Member of the Michigan House of Representatives from the 5th district
- In office November 1992 – 1993
- Preceded by: Teola P. Hunter (resigned)
- Succeeded by: Ted Wallace

Member of the Michigan House of Representatives from the 13th district
- In office January 1, 1999 – December 2002
- Preceded by: Burton Leland
- Succeeded by: Barbara Farrah

Member of the Michigan House of Representatives from the 10th district
- In office January 1, 2003 – December 2004
- Preceded by: Buzz Thomas
- Succeeded by: Gabe Leland

Personal details
- Born: Triette E. Lipsey August 22, 1963 (age 62) Detroit, Michigan
- Party: Democratic
- Spouse: Alando Reeves
- Children: 3
- Alma mater: Michigan State University
- Occupation: Minister, politician

= Triette Reeves =

American minister and politician

Triette Lipsey Reeves (born August 22, 1963) is an American politician and minister from Michigan.

== Early life ==
On August 22, 1963, Reeves was born as Triette E. Lipsey in Detroit, Michigan.

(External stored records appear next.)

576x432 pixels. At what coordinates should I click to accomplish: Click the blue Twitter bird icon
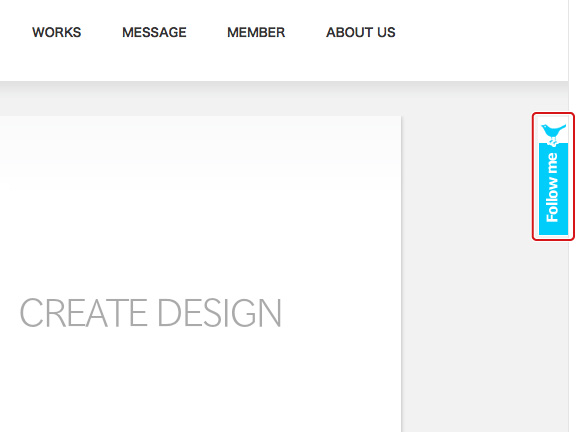coord(553,134)
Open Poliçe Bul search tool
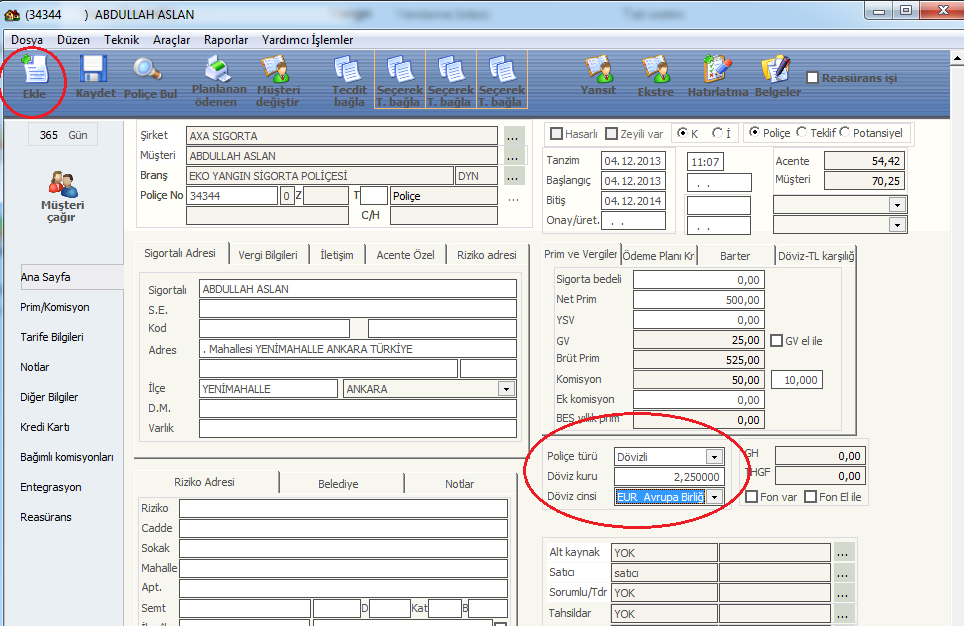The image size is (964, 626). pos(148,76)
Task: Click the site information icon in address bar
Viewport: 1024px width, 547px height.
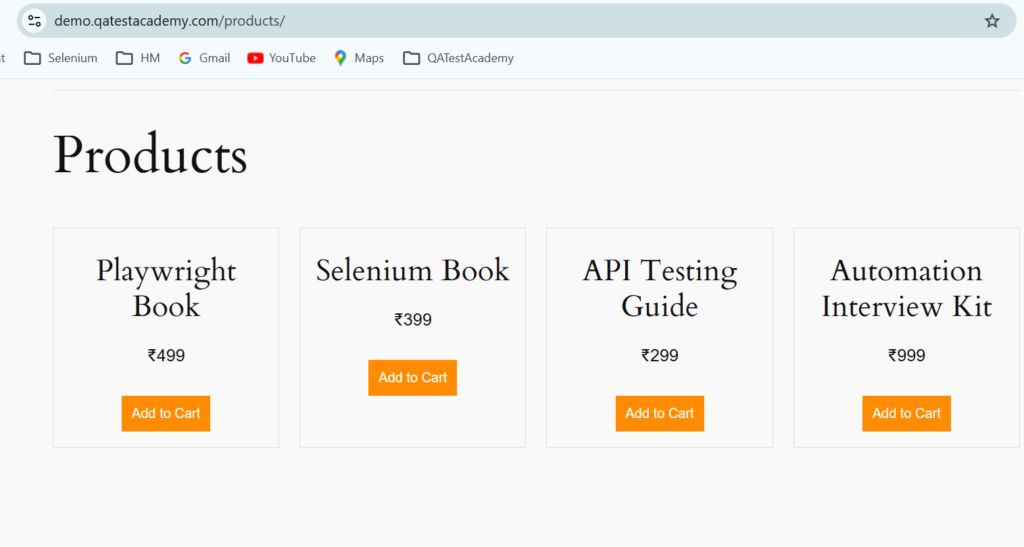Action: click(34, 21)
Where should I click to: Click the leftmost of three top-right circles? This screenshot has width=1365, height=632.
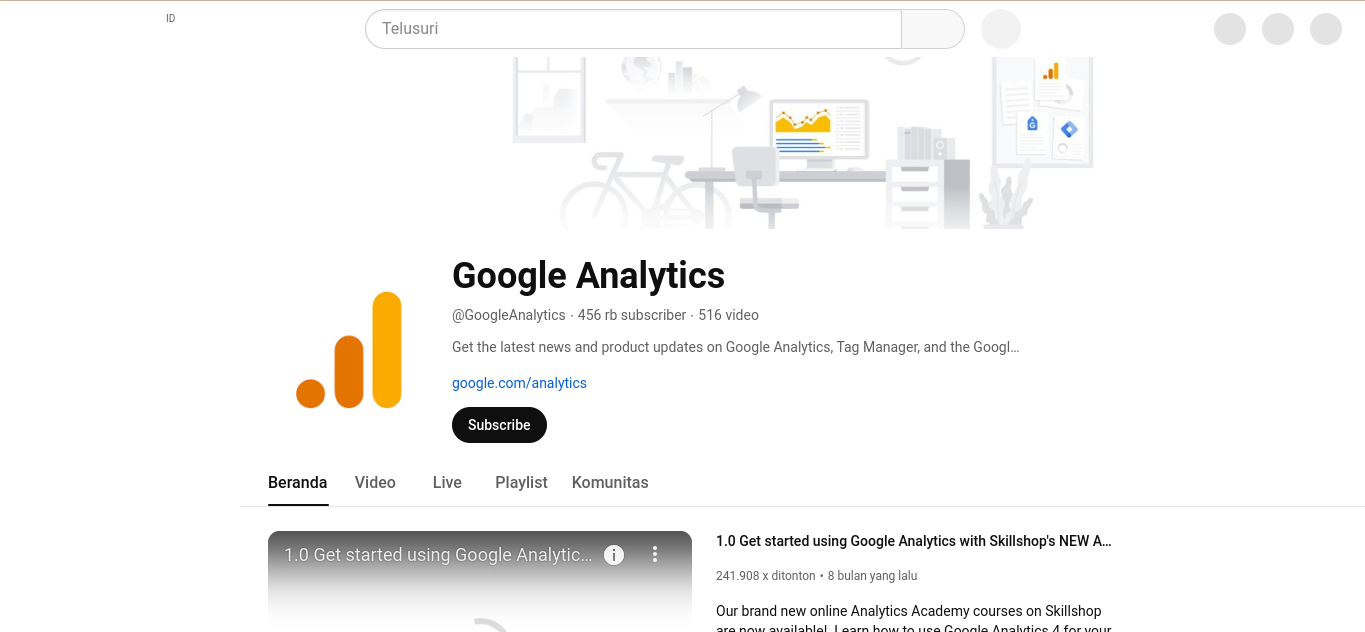point(1229,29)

In 1982, Reeves graduated from Redford High School.

== Education ==
Reeves earned a Bachelor of Arts degree in public administration from Michigan State University.

== Career ==
Reeves started her political career as a Legislative Aide to Teola P. Hunter, a member of Michigan House of Representatives for District 5. In January 1992, Teola P. Hunter resigned. On November 3, 1992, Reeves won the special election and became a Democratic member of Michigan House of Representatives for District 5.

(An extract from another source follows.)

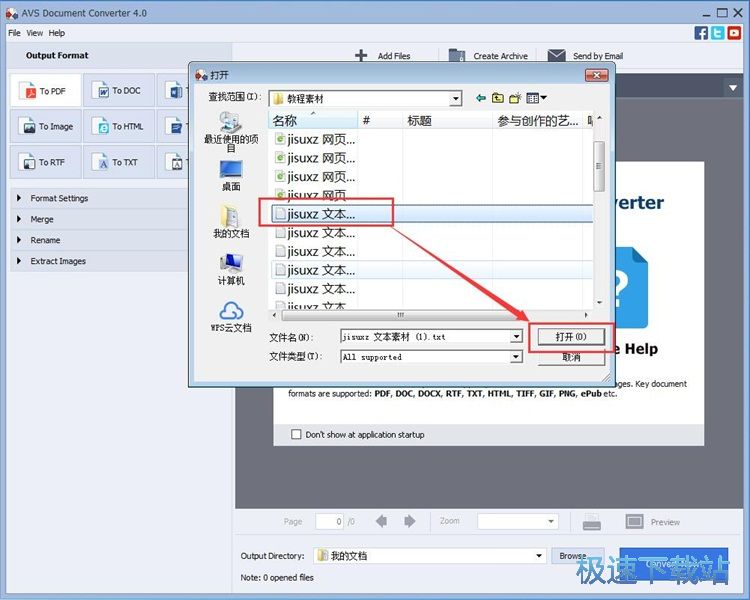Create new folder in the open dialog
Image resolution: width=750 pixels, height=600 pixels.
pos(515,98)
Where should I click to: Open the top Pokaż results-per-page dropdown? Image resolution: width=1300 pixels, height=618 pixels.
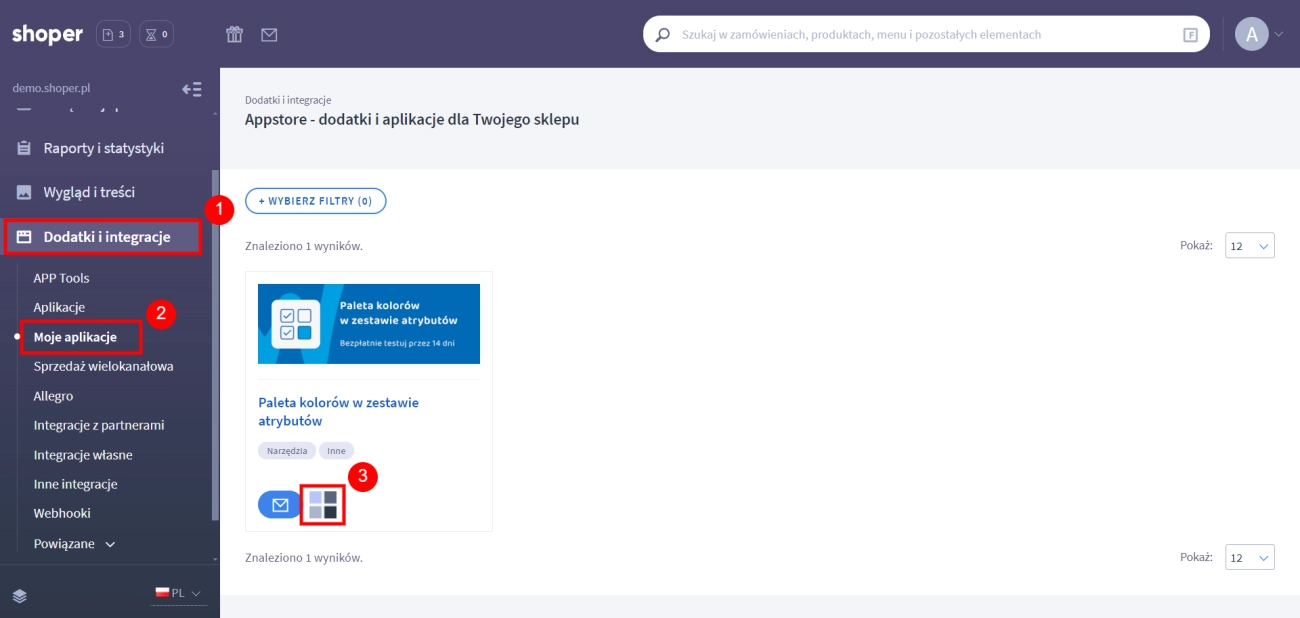point(1249,246)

In 1995, Reeves served the Detroit city council, until 1998.

In 1995, Reeves became a minister for the Mount Zion Church.

On November 3, 1998, Reeves won the election and became a member of Michigan House of Representatives for District 13. Reeves defeated Leodis Brown with 89.60% of the vote. On November 7, 2000, as an incumbent, Reeves won the election and continued serving District 13. Reeves defeated Ernestine Nelson with 92.32% of the vote.

On November 5, 2002, Reeves won the election and became a Democratic member of Michigan House of Representatives for District 10. Reeves defeated John T. Nazars and Alan Jacobson with 89.22% of the vote. Reeves served in the Michigan House of Representatives until 2004.

== Personal life ==
In 1995, Reeves married Alando Reeves. They have three children. Reeves and her family live in Detroit, Michigan.